The same occurs for method 1, though it is harder to see in a graphical representation. Method 2 is the only one that is both scale invariant and translation invariant; method 3 is just scale invariant, method 1 is neither.

However, Jaynes did not just use invariances to accept or reject given methods: this would leave the possibility that there is another not yet described method that would meet his common-sense criteria. Jaynes used the integral equations describing the invariances to directly determine the probability distribution. These integral equations indeed have a unique solution, and it is precisely what was called "method 2" above, the random radius method.

In a 2015 article, Alon Drory argued that Jaynes' principle can also yield Bertrand's other two solutions. Drory argues that the mathematical implementation of the above invariance properties is not unique, but depends on the underlying procedure of random selection that one uses (as mentioned above, Jaynes used a straw-throwing method to choose random chords). He shows that each of Bertrand's three solutions can be derived using rotational, scaling, and translational invariance, concluding that Jaynes' principle is just as subject to interpretation as the principle of indifference itself.

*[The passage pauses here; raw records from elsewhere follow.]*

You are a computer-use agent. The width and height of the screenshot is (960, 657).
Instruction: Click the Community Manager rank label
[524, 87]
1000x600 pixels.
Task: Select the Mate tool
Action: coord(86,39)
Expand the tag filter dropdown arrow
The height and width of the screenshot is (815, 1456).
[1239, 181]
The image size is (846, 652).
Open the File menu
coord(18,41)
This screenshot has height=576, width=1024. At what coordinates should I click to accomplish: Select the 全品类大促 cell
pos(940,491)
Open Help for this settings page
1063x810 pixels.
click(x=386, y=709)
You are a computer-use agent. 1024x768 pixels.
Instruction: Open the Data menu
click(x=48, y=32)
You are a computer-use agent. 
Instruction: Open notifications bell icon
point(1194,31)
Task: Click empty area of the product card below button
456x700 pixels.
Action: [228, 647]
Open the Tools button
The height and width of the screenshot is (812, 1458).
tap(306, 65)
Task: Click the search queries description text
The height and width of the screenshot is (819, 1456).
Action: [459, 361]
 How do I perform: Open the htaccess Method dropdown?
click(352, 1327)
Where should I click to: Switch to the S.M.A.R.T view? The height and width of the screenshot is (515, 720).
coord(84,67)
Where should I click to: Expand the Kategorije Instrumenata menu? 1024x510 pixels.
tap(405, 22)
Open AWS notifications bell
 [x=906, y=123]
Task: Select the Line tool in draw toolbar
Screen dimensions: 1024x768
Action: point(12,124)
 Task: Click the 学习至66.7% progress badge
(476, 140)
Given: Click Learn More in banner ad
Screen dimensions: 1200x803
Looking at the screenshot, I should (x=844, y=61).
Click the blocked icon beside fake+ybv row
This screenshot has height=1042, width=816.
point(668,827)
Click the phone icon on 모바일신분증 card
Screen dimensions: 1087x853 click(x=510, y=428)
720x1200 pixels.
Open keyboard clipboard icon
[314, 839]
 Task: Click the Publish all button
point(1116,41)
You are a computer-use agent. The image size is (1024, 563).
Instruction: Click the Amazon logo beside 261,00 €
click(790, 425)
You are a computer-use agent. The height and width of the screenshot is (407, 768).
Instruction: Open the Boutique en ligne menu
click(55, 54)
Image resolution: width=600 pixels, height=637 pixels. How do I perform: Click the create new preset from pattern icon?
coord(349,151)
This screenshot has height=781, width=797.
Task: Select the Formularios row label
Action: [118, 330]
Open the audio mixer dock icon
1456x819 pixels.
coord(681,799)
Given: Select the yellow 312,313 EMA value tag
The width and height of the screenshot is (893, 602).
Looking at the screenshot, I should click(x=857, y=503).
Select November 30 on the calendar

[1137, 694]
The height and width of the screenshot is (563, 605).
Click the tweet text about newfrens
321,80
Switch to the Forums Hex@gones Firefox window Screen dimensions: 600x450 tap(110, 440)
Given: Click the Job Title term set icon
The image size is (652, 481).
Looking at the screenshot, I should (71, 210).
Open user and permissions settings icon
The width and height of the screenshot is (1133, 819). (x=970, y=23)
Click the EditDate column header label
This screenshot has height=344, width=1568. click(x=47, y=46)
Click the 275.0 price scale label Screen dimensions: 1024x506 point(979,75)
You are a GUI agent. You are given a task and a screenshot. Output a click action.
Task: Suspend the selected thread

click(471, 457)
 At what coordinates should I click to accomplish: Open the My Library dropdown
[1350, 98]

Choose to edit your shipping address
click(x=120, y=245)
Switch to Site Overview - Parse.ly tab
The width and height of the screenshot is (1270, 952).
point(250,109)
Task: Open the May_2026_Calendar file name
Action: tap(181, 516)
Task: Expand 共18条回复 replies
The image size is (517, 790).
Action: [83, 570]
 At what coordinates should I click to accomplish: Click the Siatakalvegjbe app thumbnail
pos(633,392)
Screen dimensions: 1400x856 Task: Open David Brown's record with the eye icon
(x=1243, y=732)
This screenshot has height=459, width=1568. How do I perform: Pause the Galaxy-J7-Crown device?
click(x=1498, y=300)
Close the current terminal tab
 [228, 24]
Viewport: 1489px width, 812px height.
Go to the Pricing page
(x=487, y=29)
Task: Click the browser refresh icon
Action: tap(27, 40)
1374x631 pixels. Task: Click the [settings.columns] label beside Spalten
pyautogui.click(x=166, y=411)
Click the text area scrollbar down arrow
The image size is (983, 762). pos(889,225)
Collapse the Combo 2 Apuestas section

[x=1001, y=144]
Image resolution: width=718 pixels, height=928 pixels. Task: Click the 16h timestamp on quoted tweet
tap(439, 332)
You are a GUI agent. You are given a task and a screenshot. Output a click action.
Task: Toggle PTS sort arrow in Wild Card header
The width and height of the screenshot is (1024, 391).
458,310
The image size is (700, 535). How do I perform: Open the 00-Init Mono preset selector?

For example, we may consider throwing a dart at the circle, and drawing the chord having the chosen point as its center. Then the unique distribution which is translation, rotation, and scale invariant is the one called "method 3" above.

Likewise, "method 1" is the unique invariant distribution for a scenario where a spinner is used to select one endpoint of the chord, and then used again to select the orientation of the chord. Here the invariance in question consists of rotational invariance for each of the two spins. It is also the unique scale and rotation invariant distribution for a scenario where a rod is placed vertically over a point on the circle's circumference, and allowed to drop to the horizontal position (conditional on it landing partly inside the circle).
==Physical experiments==
"Method 2" is the only solution that fulfills the transformation invariants that are present in certain physical systems—such as in statistical mechanics and gas physics—in the specific case of Jaynes's proposed experiment of throwing straws from a distance onto a small circle. Nevertheless, one can design other practical experiments that give answers according to the other methods. For example, in order to arrive at the solution of "method 1", the random endpoints method, one can affix a spinner to the center of the circle, and let the results of two independent spins mark the endpoints of the chord. In order to arrive at the solution of "method 3", one could cover the circle with molasses and mark the first point that a fly lands on as the midpoint of the chord. Several observers have designed experiments in order to obtain the different solutions and verified the results empirically.